Kindergrundsicherung wackelt Wie viel Geld ist genug gegen Kinderarmut?


Familienministerin Paus braucht nach eigenen Angaben mindestens 12 Milliarden Euro mehr im Kampf gegen Kinderarmut.
(Foto: picture alliance / dpa Themendienst)
Die Ampel hat offenkundig ein Problem mit Verträgen: Einmal Geeintes legen die Parteien hernach unterschiedlich aus und am Ende sitzt FDP-Chef Lindner am längeren Hebel: dem Geldhahn. Beim Streit um die Kindergrundsicherung geht es auch um die grundsätzliche Frage, ob mehr Geld auch mehr hilft.
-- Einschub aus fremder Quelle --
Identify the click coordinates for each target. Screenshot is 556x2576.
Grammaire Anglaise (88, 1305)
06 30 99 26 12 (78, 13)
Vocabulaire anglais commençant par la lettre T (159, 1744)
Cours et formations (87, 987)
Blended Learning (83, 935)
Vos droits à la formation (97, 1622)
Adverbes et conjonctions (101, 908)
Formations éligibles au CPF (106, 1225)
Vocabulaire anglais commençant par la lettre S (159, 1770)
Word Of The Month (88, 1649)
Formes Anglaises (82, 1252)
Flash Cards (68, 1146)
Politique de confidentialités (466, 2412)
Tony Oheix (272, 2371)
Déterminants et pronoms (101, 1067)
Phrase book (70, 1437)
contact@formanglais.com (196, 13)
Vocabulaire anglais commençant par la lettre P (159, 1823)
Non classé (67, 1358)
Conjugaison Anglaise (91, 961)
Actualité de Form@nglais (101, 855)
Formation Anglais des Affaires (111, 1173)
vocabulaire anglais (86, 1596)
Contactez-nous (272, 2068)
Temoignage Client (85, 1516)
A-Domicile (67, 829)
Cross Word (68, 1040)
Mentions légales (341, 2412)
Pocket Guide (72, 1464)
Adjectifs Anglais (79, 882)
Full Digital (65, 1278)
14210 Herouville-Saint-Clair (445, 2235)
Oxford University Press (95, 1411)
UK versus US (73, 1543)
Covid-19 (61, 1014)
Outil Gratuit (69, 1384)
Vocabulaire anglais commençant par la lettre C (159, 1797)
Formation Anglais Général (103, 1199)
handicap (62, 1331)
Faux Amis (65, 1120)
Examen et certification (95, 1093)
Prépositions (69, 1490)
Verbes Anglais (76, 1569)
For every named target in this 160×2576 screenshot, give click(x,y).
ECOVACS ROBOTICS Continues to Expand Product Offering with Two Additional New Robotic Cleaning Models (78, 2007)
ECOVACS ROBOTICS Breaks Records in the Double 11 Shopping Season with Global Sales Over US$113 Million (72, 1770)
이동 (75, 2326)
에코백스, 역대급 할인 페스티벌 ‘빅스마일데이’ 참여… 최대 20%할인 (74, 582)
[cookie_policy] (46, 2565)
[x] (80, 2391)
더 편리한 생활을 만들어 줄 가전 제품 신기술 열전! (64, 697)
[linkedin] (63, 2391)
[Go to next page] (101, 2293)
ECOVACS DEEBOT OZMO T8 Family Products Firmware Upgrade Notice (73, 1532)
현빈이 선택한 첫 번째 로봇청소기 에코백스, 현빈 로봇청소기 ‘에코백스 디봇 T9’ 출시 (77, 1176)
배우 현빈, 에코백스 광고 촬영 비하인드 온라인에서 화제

Vielleicht ist es tatsächlich ganz vernünftig, dass die FDP den Bundesjustizminister stellt, denn Verträge können die Liberalen. "Wir wollen mehr Kinder aus der Armut holen und setzen dabei insbesondere auch auf Digitalisierung und Entbürokratisierung", heißt es im Koalitionsvertrag der Ampelparteien. Wovon dort nicht die Rede ist: mehr Geld. Doch ausgerechnet daran entbrennt gerade der jüngste Zwist im Regierungsbündnis. Vor allem die Grünen mit Bundesfamilienministerin Lisa Paus an der Spitze fordern, das gemeinsame Projekt Kindergrundsicherung auch mit mehr Geld für umfangreichere Sozialleistungen zu unterfüttern. Dem aber hat der FDP-Vorsitzende und Bundesfinanzminister Christian Lindner am Sonntag eine klare Absage erteilt.
Wie so oft in der Dreierkoalition sind die gemeinsamen Ziele Auslegungssache. Ein Jahr ist es her, dass die Regierung eine interministerielle Arbeitsgruppe aus den Ressorts Justiz, Finanzen, Bildung (alle drei FDP), Wohnen und Soziales (beide SPD) unter Leitung des Grün-geführten Familienministeriums einberufen hat. Ein Jahr später ist aber erstens immer noch unklar, was das Vorhaben kosten soll, und zweitens, welche staatlichen Leistungen zur Kindergrundsicherung zählen sollen. Unstrittig darunter fallen
- das allen Familien zustehende Kindergeld (250 Euro),
- der bis zu 250 Euro hohe Kinderzuschlag,
- der Bürgergeld-Satz für Kinder (je nach Alter zwischen 318 und 420 Euro),
- Leistungen nach dem Teilhabegesetz wie Kostenerstattung von Klassenfahrten und monatlich 15 Euro für Sportverein, Musikunterricht und Ähnliches.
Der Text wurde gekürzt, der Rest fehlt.